I totally agree with this. I watched the teen Jeopardy tournament last week, and I couldn’t answer a single one of pop music questions. I don’t listen to the same things they listen to. Young folks don’t watch old movies, old folks don’t know Obi-Wan from Genghis Khan. Young folks know Guinness from Star Wars, older folks know him for Kwai.
I’m culturally literate to know that if I ever encountered a woman with Joan Greenwood’s voice I’d wrap myself around one of her legs until the fire department pried me off.
I think the age at which someone should know those guys would be in their 70s. Remember, Bridge on the River Kwai was released more than 50 years ago. Get that fact: To have been an adult and seen it in the theaters one would have be now be on Medicare and Social Security. The fifties were a LONG time ago, now. Heck, Colman was nominated for his first best actor in 1929-30! That’s eighty years ago!

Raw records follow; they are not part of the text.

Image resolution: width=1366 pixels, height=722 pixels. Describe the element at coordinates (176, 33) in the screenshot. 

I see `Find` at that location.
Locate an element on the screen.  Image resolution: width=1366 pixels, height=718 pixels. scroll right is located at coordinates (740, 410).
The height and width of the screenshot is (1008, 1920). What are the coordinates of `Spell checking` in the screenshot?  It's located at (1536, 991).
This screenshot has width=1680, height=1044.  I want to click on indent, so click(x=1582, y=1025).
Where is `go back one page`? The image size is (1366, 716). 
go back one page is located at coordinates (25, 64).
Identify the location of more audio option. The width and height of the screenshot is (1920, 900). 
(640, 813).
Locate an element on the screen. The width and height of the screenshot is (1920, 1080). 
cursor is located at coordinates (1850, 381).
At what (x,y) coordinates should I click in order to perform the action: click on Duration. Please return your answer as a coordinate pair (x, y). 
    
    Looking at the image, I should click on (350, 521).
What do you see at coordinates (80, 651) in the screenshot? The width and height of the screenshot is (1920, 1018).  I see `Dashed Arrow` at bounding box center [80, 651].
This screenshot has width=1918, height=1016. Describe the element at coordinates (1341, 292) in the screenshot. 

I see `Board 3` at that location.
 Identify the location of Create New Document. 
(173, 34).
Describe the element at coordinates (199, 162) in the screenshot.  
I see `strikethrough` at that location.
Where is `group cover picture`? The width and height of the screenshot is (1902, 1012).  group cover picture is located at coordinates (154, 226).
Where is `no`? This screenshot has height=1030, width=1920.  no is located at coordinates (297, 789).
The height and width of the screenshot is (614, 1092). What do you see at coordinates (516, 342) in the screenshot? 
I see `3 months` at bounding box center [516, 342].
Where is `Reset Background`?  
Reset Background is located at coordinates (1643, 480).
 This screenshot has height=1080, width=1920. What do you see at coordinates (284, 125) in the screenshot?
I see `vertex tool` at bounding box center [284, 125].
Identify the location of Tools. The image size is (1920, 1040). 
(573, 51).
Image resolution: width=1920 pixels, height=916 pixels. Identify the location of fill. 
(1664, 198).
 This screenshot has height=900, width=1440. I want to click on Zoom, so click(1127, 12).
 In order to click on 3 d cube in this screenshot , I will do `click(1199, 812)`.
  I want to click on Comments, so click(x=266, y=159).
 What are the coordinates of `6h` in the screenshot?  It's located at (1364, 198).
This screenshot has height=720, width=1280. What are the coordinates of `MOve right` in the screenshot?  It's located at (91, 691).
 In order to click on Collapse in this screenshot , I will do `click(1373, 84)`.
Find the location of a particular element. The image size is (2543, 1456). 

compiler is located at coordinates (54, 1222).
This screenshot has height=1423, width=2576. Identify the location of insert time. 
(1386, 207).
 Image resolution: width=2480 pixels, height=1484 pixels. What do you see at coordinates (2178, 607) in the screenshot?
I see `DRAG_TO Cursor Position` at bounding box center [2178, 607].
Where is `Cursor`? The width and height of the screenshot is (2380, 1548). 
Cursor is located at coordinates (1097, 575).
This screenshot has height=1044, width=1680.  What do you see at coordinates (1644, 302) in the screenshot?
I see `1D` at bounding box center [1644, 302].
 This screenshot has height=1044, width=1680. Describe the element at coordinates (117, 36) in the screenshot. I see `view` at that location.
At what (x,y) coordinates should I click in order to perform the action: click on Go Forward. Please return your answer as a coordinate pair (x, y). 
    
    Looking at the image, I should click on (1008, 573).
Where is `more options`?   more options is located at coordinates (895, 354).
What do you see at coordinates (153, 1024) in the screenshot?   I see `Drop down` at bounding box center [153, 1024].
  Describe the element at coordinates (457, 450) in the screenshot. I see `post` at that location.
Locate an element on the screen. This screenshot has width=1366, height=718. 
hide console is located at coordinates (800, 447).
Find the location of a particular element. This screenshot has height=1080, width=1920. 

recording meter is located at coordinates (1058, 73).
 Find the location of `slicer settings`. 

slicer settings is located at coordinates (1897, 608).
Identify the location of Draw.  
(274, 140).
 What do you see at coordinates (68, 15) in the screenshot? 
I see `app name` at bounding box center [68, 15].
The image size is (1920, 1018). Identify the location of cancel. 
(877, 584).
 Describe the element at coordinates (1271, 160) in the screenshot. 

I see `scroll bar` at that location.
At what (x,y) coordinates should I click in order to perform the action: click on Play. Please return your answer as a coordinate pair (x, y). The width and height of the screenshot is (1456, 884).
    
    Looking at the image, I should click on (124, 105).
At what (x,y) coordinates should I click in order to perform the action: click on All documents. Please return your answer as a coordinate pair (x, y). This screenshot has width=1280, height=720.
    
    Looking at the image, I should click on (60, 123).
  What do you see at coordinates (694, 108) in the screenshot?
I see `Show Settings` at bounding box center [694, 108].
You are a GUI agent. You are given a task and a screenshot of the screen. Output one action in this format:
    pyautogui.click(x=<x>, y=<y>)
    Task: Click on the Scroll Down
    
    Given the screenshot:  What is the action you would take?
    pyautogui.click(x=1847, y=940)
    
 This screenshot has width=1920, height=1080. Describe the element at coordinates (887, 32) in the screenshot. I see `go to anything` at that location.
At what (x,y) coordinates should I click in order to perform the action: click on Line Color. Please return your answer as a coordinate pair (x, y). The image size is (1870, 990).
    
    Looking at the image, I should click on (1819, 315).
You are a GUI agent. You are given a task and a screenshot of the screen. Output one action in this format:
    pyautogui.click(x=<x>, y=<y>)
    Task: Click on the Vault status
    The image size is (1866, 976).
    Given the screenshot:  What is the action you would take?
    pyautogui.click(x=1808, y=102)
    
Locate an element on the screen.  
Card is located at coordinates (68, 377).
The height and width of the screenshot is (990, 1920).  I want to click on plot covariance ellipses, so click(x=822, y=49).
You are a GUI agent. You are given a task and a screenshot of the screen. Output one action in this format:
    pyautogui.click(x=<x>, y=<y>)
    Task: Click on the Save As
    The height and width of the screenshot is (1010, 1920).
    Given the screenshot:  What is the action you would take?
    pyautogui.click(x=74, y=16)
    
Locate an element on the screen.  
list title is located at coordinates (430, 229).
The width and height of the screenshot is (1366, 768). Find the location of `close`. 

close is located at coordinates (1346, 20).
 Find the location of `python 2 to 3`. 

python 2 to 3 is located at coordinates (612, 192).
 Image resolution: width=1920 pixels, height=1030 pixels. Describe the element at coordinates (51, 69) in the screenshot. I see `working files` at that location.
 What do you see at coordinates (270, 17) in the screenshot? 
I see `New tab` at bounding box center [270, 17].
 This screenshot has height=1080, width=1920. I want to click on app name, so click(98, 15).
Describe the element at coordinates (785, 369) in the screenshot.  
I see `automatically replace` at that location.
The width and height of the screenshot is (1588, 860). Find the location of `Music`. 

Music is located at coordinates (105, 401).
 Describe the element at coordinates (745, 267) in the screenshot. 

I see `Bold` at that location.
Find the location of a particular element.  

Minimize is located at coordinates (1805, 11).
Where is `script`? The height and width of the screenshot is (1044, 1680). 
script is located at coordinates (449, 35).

Of the three I mentioned I think Ustinov would be the least obscure to a modern audience and that only because he played the old man in Logan’s Run. Oy!
For further back up check these facts on the three I mentioned:
Colman was last nominated for Best Actor in 1947 (62 years ago)
Laughton was last nominated for Best Actor in 1957 (52 years ago)
Ustinov was never nominated for Best Actor
Guinness him was last nominated for Best Actor in 1957 (52 years ago)
If we look at Best Supporting Actor…
Guinness was last nominated in 1988 (21 years ago, painfully)
Colman was never nominated for BSA
Laughton was never nominated for BSA
Ustinov was last nominated in 1964 (45 years ago)
So I’m not saying they would be forgotten but I think obscure would be an appropriate word for the place that Guinness would be in without Star Wars. He’s an icon and known precisely because he played that role in Star Wars and the sequels.
As for whether it would have benefitted anyone in the role…I’m pretty certain it wouldn’t have hurt anyone’s career to have a supporting part in what is arguably the most successful movie of all time.